INTRODUCTION

THEY JUST SNICKERED

Just recently I was conducting a seminar for a law firm. The room was filled with fifty participants, most of whom were young associates. I was showing the group the books I would raffle off at the end of the session when I came to a copy of Essential Manners for Men. As soon as I announced the title, a hush went over the room and then a soft sound emerged—the sound of fifty voices snickering in unison.

Yes, I know. Men could use manners. And yes, it’s really funny thinking that any man would bother to read the book. Yet they did—in numbers great enough that it actually landed on the New York Times bestseller list for advice books.

What I’ve learned after talking to countless men about etiquette is that they really do want information. They want it in a nonjudgmental fashion. They want to hear the ideas and then make up their own minds about what advice they’ll adopt. And they need to understand why. Without a “why” behind the advice, they’ll never change a behavior.

SURVEYS IN 2002 AND 2011

In order to understand what men do well and where they’re screwing up, I conducted a survey in 2002 for the first edition and then repeated it in 2011 for the second edition. The surveys focused on daily life, social life, and work life, and most of the questions were the same so as to identify trends over time.

Some issues, such as treating women with respect and the importance of manners, held true over time, while others, like putting the toilet seat down, have clearly changed over the last decade. The chapters that follow will delve into those similarities and differences.

In addition, one sweeping change occurred: Men, especially younger men, are hungry for information that will help them be more successful personally and professionally. I’ve seen it over and over in the seminars, speeches, and interviews I give, but I didn’t have any concrete data to back it up—until now.

While only 14 percent of the respondents in 2002 were men, men made up 46 percent of the 2011 survey. That is a huge shift. Bear in mind that we let the public know about the survey through our monthly newsletter, our Web site, our Facebook page, our Twitter page, and by word of mouth. The majority, if not vast majority, of people we touch this way are women. Yet somehow men found out about the survey, and they responded. Perhaps girlfriends pointed it out to them. Or significant others suggested they take the survey. Frankly, I don’t know. What I do know is men responded. And in having those responses, I could look at differing opinions between men and women. Those differences are mentioned throughout the book.

SURVEY SAYS
When You Behave Well, People Notice

It’s Not Just Young Men

While on my tour in 2003, I quickly learned the need for the information in this book. One of the first men to buy the book at a signing came up to the table and pulled me aside. “I’m so glad I got here,” he said. “I want your book. I’m forty, recently divorced, and now I’m having to get back into the dating game after twenty years of being out of it.”

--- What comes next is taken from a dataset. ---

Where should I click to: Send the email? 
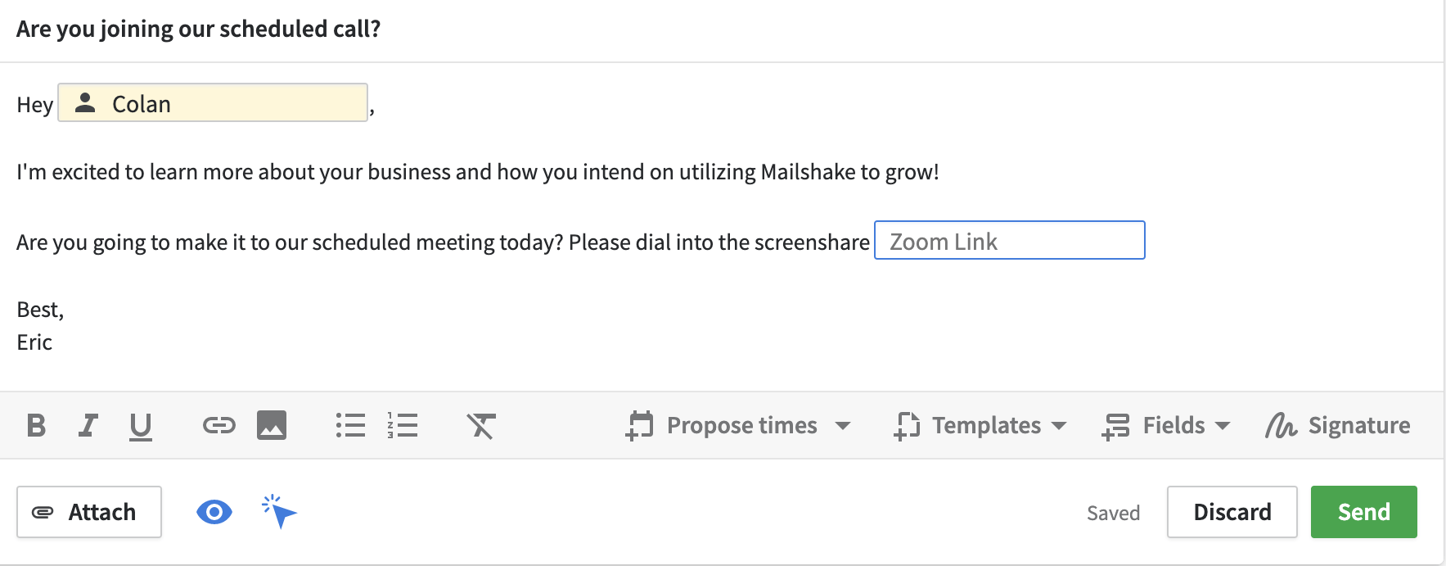pos(1363,513)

So, men, you’re not alone. Men of all ages and in all different stages of relationships are in solidarity with you. They want to know what to do and say so they don’t embarrass themselves. They don’t want someone telling them what to do, but they do like having someone lay out the options, the possibilities, and then letting them cogitate on it and decide what’s best for them.

Funny enough, that’s what etiquette really is: understanding what to do and what to expect others to do in return so your focus is on building the relationship.